• _Trecho_
────

Nós somos o reflexo do que vivemos. Somos o que consumimos, o que lemos, o que aprendemos, com quem convivemos. Eu não sou diferente. Leio muita coisa, de diversas fontes diferentes. É um costume meu tentar tecer uma teia de entendimento pessoal sobre assuntos que motivam. Não que eu vá externar isso frequentemente — muitas vezes é um exercício interno, uma arma que uso pra entender o mundo lá fora. E tenho feito isso nesses últimos três meses, tentando tecer essa teia de entendimento do que está acontecendo nessas eleições.

Tenho três camadas de informação que me ajudaram a entender melhor todo esse processo, e por que estamos caminhando para o Brasil ter um governo de extrema direita nos próximos meses. Não vou entrar no mérito de que isso é bom ou não. Discutirei as percepções que tive lendo e discutindo sobre o assunto — podem até ser enviesadas, mas não do ponto de vista de ideologia, a qual tentei me afastar pra ver melhor as coisas).

Também não é a certeza máxima das coisas. É só um humilde ponto de vista. Tampouco é um exercício acadêmico de composição de tese — apenas uma percepção colhida ao longo de algumas leituras.

────

• _Material fornecido_
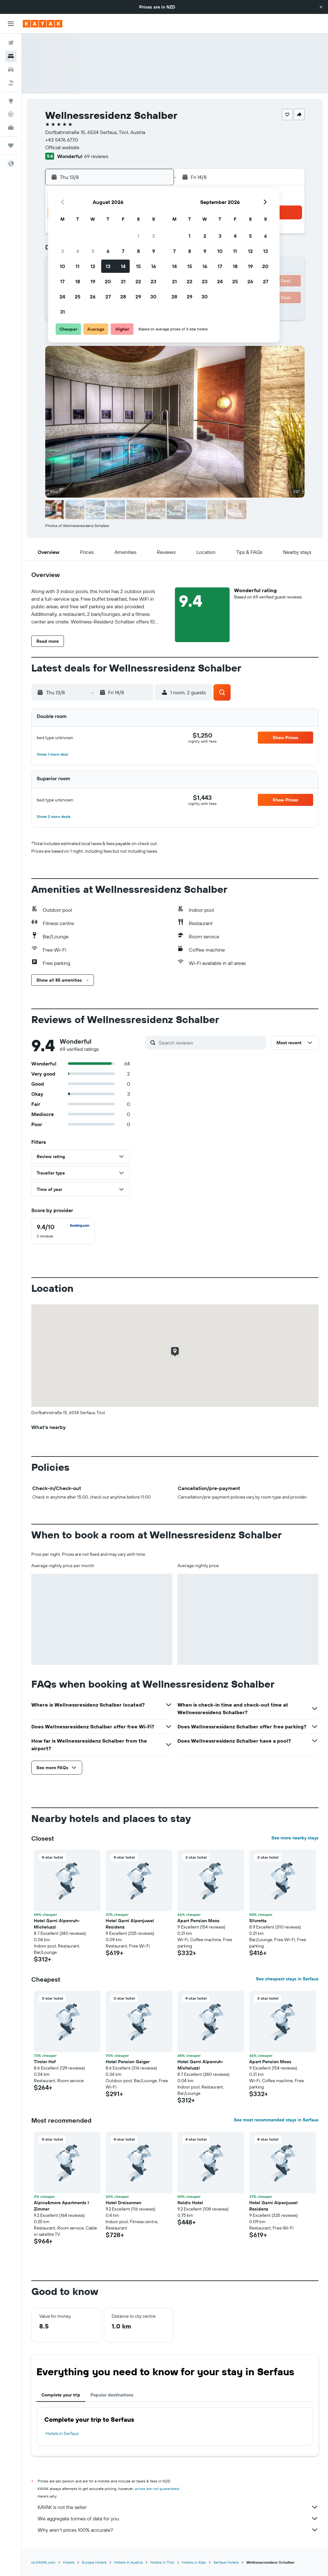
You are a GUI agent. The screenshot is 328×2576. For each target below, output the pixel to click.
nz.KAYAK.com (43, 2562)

────

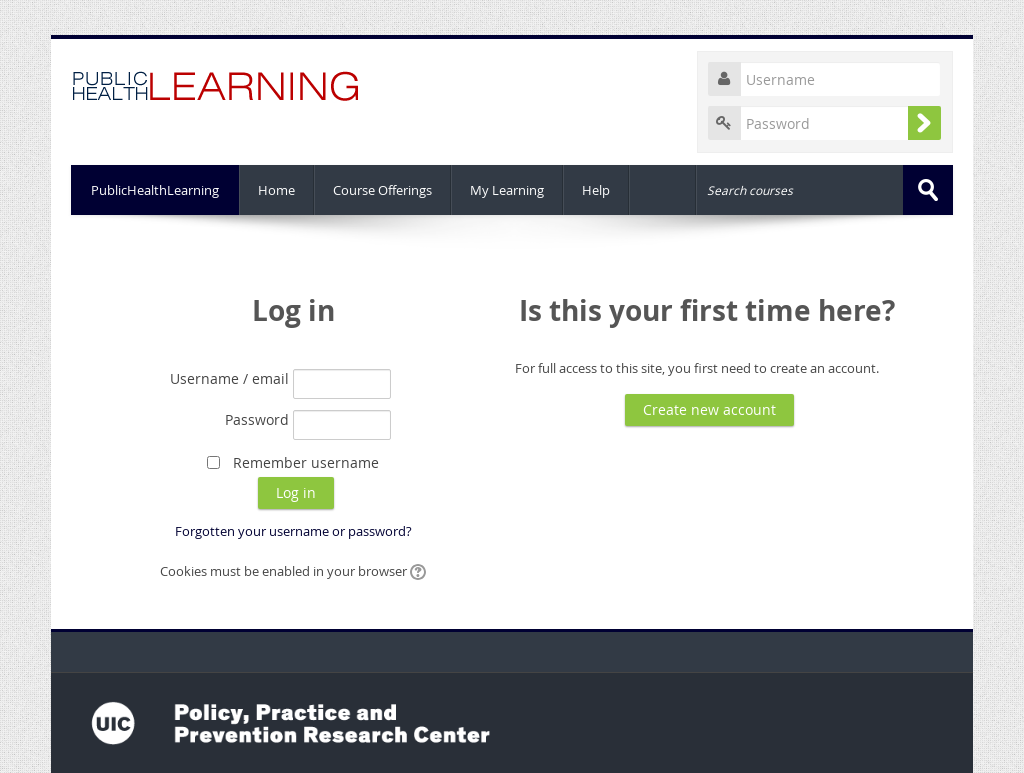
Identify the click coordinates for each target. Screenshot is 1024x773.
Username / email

────

• _Tarefas_
a - Atualize o texto sobre as eleições desde "Tenho três camadas" até "melhor as coisas).", inclusive, substituindo "camadas" por "níveis".
b - Reescreva de forma mais curta o parágrafo do texto sobre as eleições que começa com "Tenho três camadas de informação", mantendo seus fatos principais.
c - Segundo o texto sobre as eleições, há quanto tempo vem sendo tecida a teia de entendimento sobre o que está acontecendo nessas eleições?
Use somente o texto sobre as eleições como fonte.

• _Respostas_
a -
Tenho três níveis de informação que me ajudaram a entender melhor todo esse processo, e por que estamos caminhando para o Brasil ter um governo de extrema direita nos próximos meses. Não vou entrar no mérito de que isso é bom ou não. Discutirei as percepções que tive lendo e discutindo sobre o assunto — podem até ser enviesadas, mas não do ponto de vista de ideologia, a qual tentei me afastar pra ver melhor as coisas).

b - Três camadas de informação me ajudaram a entender por que o Brasil caminha para um governo de extrema direita nos próximos meses. Sem julgar se isso é bom ou não, discutirei as percepções que tive lendo e debatendo o assunto. Elas talvez sejam enviesadas, mas não por ideologia.

c - Há três meses.